Still other player-accessible value input devices 218 can require the use of touch keys 230 on the touch-screen display (e.g., primary display 214 and/or secondary display 216) or player input devices 224. Upon entry of player identification information and, preferably, secondary authorization information (e.g., a password, PIN number, stored value card number, predefined key sequences, etc.), the player can be permitted to access a player's account. As one potential optional security feature, the wagering game machine 200 can be configured to permit a player to only access an account the player has specifically set up for the wagering game machine 200. Other conventional security features can also be utilized to, for example, prevent unauthorized access to a player's account, to minimize an impact of any unauthorized access to a player's account, or to prevent unauthorized access to any personal information or funds temporarily stored on the wagering game machine 200.
The player-accessible value input device 218 can itself comprise or utilize a biometric player information reader which permits the player to access available funds on a player's account, either alone or in combination with another of the aforementioned player-accessible value input devices 218. In an embodiment wherein the player-accessible value input device 218 comprises a biometric player information reader, transactions such as an input of value to the wagering game machine 210, a transfer of value from one player account or source to an account associated with the wagering game machine 200, or the execution of another transaction, for example, could all be authorized by a biometric reading, which could comprise a plurality of biometric readings, from the biometric device.

PROBLEM TO WORK ON: Continue the passage on player-accessible value input devices from its final sentence. The listing that comes next has no connection to the wagering game machine passage.

RAW DATA:

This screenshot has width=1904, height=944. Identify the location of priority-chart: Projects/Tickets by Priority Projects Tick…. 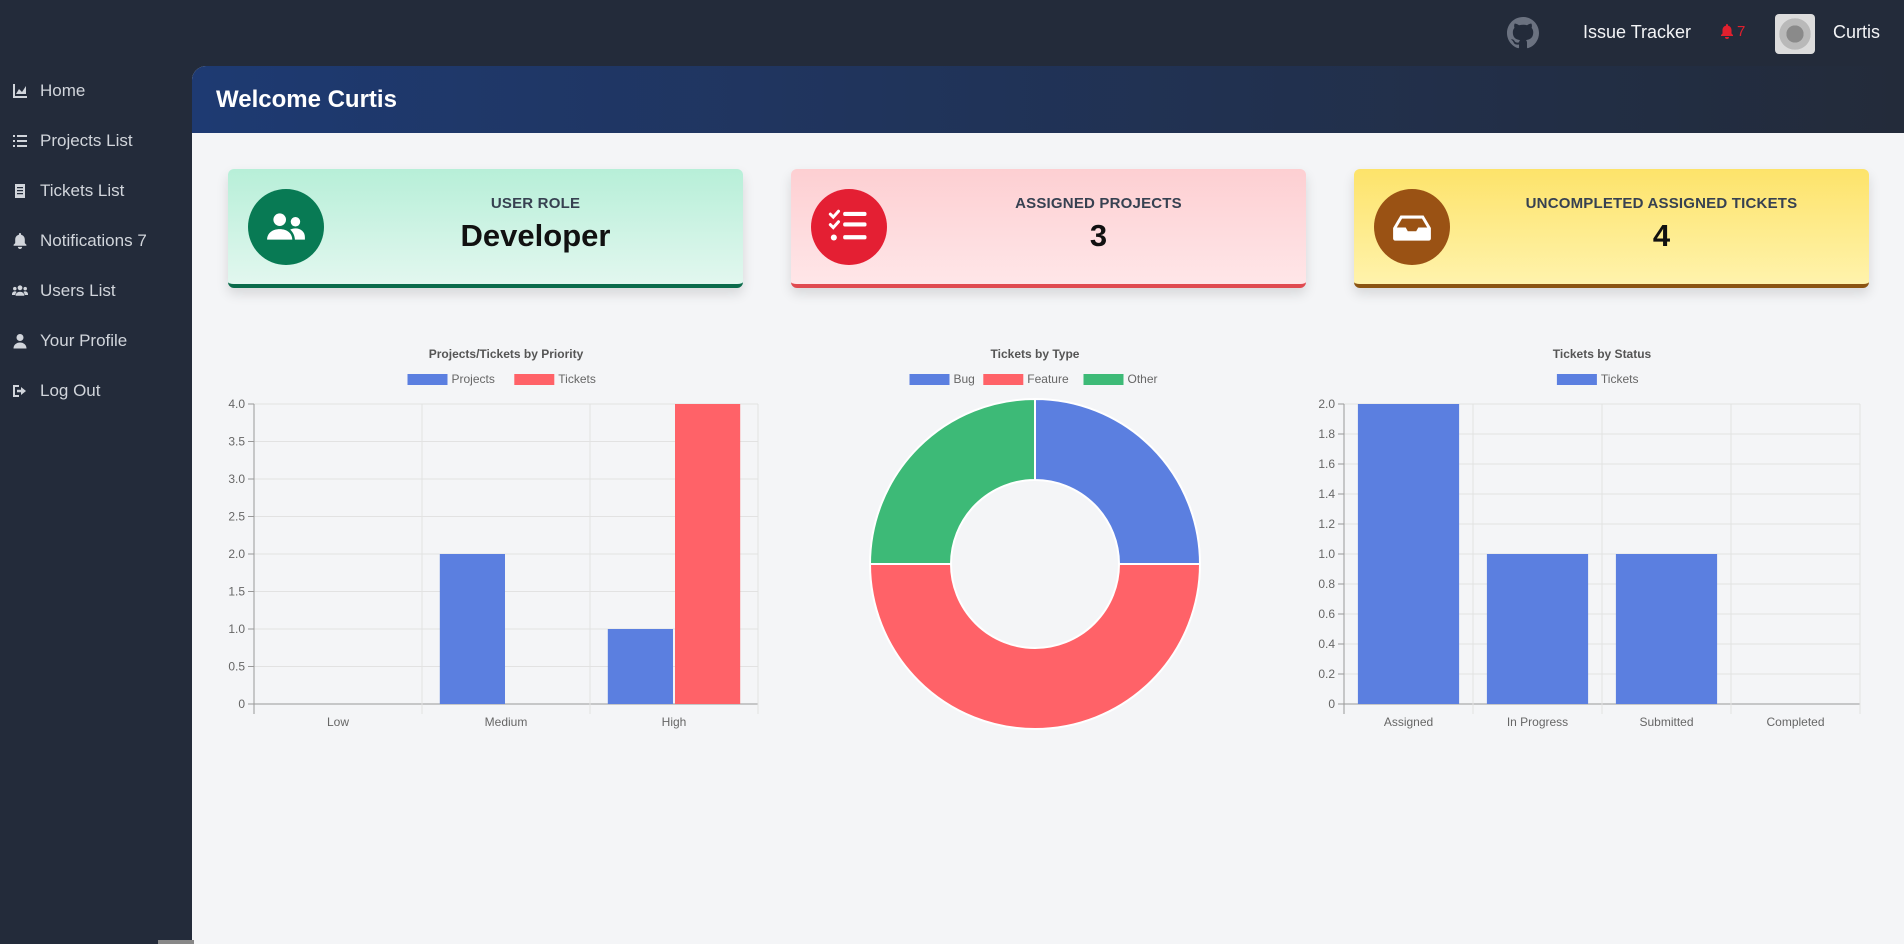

RESPONSE AREA:
Alternatively, to enhance security, a transaction can be optionally enabled only by a two-step process in which a secondary source confirms the identity indicated by a primary source. For example, a player-accessible value input device 218 comprising a biometric player information reader can require a confirmatory entry from another biometric player information reader 252, or from another source, such as a credit card, debit card, player ID card, fob key, PIN number, password, hotel room key, etc. Thus, a transaction can be enabled by, for example, a combination of the personal identification input (e.g., biometric input) with a secret PIN number, or a combination of a biometric input with an authentication fob input, or a combination of a fob input with a PIN number, or a combination of a credit card input with a biometric input. Essentially, any two independent sources of identity, one of which is secure or personal to the player (e.g., biometric readings, PIN number, password, etc.) could be utilized to provide enhanced security prior to the electronic transfer of any funds. In another aspect, the value input device 218 can be provided remotely from the wagering game machine 200.
The player input device 224 may include a plurality of push buttons on a button panel for operating the wagering game machine 200. In addition, or alternatively, the player input device 224 can comprise a touch screen mounted to the primary display 214 and/or secondary display 216. In one aspect, the touch screen is matched to a display screen having one or more selectable touch keys 230 selectable by a user's touching of the associated area of the screen using a finger or a tool, such as a stylus pointer. A player enables a desired function either by touching the touch screen at an appropriate touch key 230 or by pressing an appropriate push button on the button panel. The touch keys 230 can be used to implement the same functions as push buttons. Alternatively, the push buttons 226 can provide inputs for one aspect of the operating the game, while the touch keys 230 can allow for input needed for another aspect of the game. The various components of the wagering game machine 200 can be connected directly to, or contained within, the casing 212, as seen in FIG. 2, or can be located outside the casing 212 and connected to the casing 212 via a variety of wired (tethered) or wireless connection methods. Thus, the wagering game machine 200 can comprise a single unit or a plurality of interconnected (e.g., wireless connections) parts which can be arranged to suit a player's preferences.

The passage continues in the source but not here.